Verilen metin
%%
30 Mayıs 2021 Pazar

Çekirge

Bir zıplarım.

İki zıplarım.

Üçüncüyü de zıplarım.

Dördüncüyü de.

 

Pes etmem.

 

Önümdeki kaya ne kadar büyükse, ben de o kadar büyük zıplarım- ta ki kayayı geçene dek.

Önümdeki çamur birikintisi istediği kadar geniş olsun;

Çamura bulansam da geçene kadar zıplarım.

 

Geriye dönüp geçtiğim zorluklara bakar, yanlış da olsalar beni bu noktaya getirdikleri için teşekkür eder, gururlanırım ve önüme bakarım.

 

Engeller hiç bitmez;

Ama ben onları engel olarak görmem;

Kendimi geliştirmek için yeni bir şans, yeni bir macera, yeni bir keşif olarak görürüm hepsini ve başkalarının ızdırap çekmesinin aksine ben hepsinden büyük keyif alırım,
Başaramasam da;

Başaramamak gibi bir durum yok çünkü.

Kayıp yok.

Son yok.

 

Kayısı ağacı kışla birlikte kurusa, yoğun karın saldırısına bile uğrasa, baharda güneşten aldığı ışıkla yeniden açar tomurcuklarını.

Ben de gücümü içimdeki güneşten alıyorum.

Sonsuz bir ışık bu.

Kayısı ağacına olduğu gibi üstüme ne kadar kar da yağsa, en sert kış bile yaşansa benim yaşadığım mevsim hep yazdır, kışım hiç gelmedi ki, bulutlar kaplamadı ki bir kere bile olsa gökyüzümü.

Kış da güzel, o da yaşanmalı belki;
Ama benim korkularla ve güvensizliklerle harcayacak kadar çok vaktim yok.

Zaten güneşim sonsuz benim, ben istesem bile o kışın gelmesine izin vermez.

 

Bir zıplarım, iki zıplarım, üçüncüyü de zıplarım.

Dördüncüde kayısı ağacının en yüksek dalına zıplarım, yukarıdan daha geniş görürüm aşağıyı.

Her ne kadar bir çekirge olarak küçük bir yapıya sahip olsam da ufkum büyüktür benim.

 

Kayısı ağacı ve ben, yukarılardan bir yerden, sıcacık bir güneşin altında; güneşin görkemini izleyip içimizdeki güneşin sıcaklığıyla kendimize güvenerek bekleriz yeni savaşları ve yavaş yavaş batan güneşi izleriz huzurla.

Huzurla izleriz ve rahatlıkla;

Çünkü bizim içimizdeki güneş hiç batmayacak.
%%
Yapılacak iş 1
Çekirge yazısını iki cümleyle özetle.
Yapılacak iş 2
Çekirge yazısının son cümlesinden sonra gelecek devamını yaz.

Verilen bilgiler
%%
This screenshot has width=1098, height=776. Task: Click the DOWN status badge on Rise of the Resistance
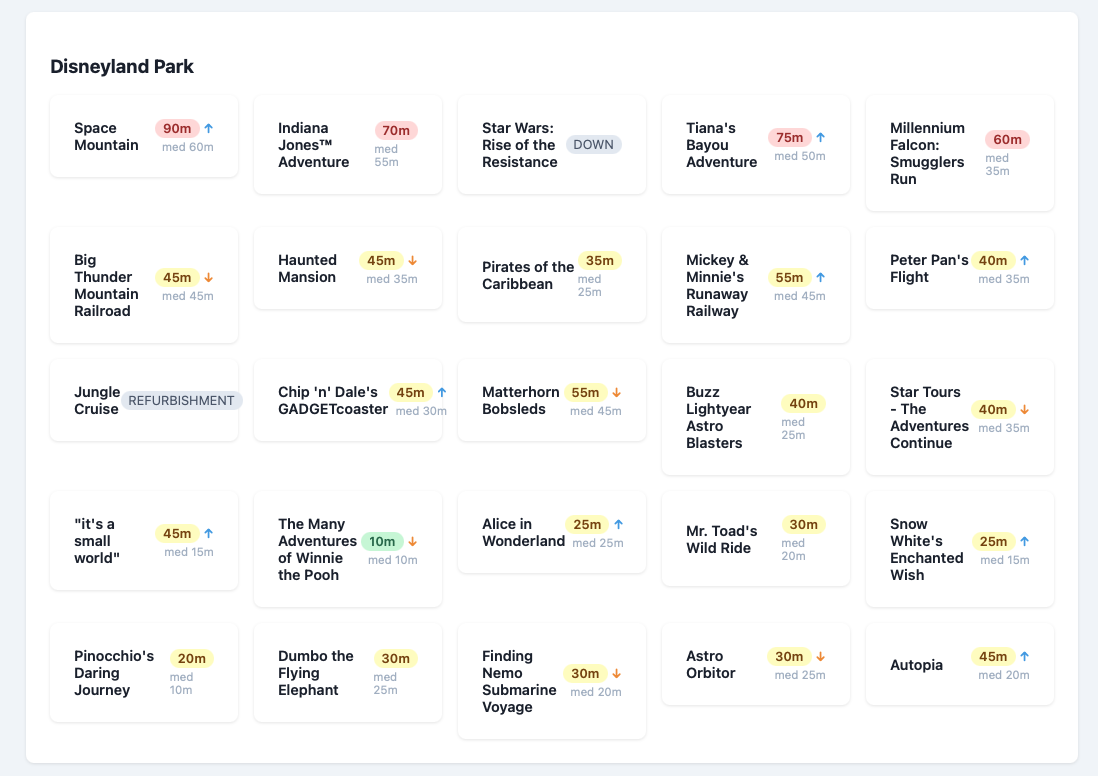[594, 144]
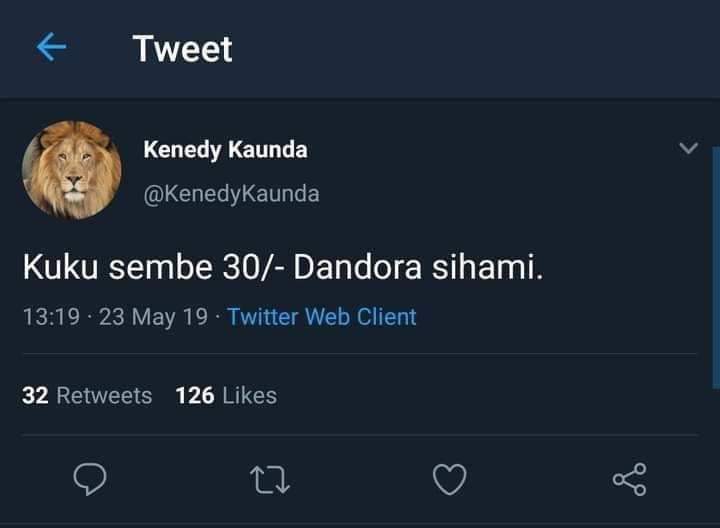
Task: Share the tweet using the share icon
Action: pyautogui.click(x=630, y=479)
%%
Sonuç 1
Çekirge, önüne çıkan kaya ya da çamur ne kadar büyük olursa olsun pes etmeden zıplar. Engelleri kendini geliştirmek için yeni bir şans olarak görür ve kışın kuruyup baharda yeniden açan kayısı ağacı gibi gücünü içindeki hiç batmayacak güneşten alır.

Sonuç 2
 

21 Mayıs 2021 Cuma

Solucan

Lütfen ağlama.

Başımıza gelen olaylar sebepsiz değil.

Daha geniş açıdan bak olaylara.

Yıpratma kendini.

 

Hadi, duy ama beni…

Biraz daha aşağıya bak, tam ayağının altındayım.

Dur, dikkat et! 

Üstüme basacaksın.

Oh! 

Ucuz atlattık.

Bir solucanın ölümüne sebep olacaktın az kalsın.

 

Ölsem, çok umursamazdın herhalde, altı üstü bir solucan derdin.

Ama biliyor musun, benim yaşayıp ölmem bile çok şey katıyor evrene.

Benim de geliş amacım var – tıpkı senin geliş amacının olduğu gibi.

 

Gözyaşların, üzüldüğün her kimse, onu geri getirmeyecek ki.

Toparlan artık.

Hadi, kabullen, uyumlu ol doğayla, doğanın yasası bu.

 

Bir gün sende öleceksin.

Geriye kalan zamanını üzülerek mi geçirmek istiyorsun yoksa?

 

Peki, sen ağlayarak amacından daha çok uzaklaşmıyor musun?

 

Ölen her kimse, amacını bir şekilde yaptı ve gitti.

Belki de amacı, ölüp etrafındakilere ölüm ve yaşamı hatırlatmaktı.

 

Sen niye erteliyorsun peki yaşamını?

Asıl şimdi sıkı sıkıya bağlanmalısın yaşama ve amaçlarına, ertelediklerini yapmalısın.

Birilerinin ölüp de hayat ve ölümü hatırlatmalarına gerek kalmadan bilincinde olmalısın 

yaşamanın ve yaşamın değerinin.

 

Hadi, kalk artık.

Bak ne güzel kokuyor toprak.

 

Sürünerek ilerlediğim için kimi insanlar acır bana. 

Oysa sürünürken toprağı, hayatı daha da hissediyorum.

Daha çok farkında oluyorum yaşamın, kaybolmuyorum zihnimde sizin aksinize.

 

Bundan sonra farkında ol yaşamın.

Ölümleri hüzünle değil sevinçle karşıla.

Kutla ölen her kimse, evrene kattıkları için.

Yaşayan her canlıyı kutla.

Yaşamı kutla.

 

Unutma, sen dün değilsin,

Sen geleceği belli olmayan o gelecek değilsin.

Sen bugünsün.

14 Mayıs 2021 Cuma

Doğumgünüm

Bugün itibariyle dolu dolu 38 yaşındayım ve artık 39'umu yaşamaya başlayacağım.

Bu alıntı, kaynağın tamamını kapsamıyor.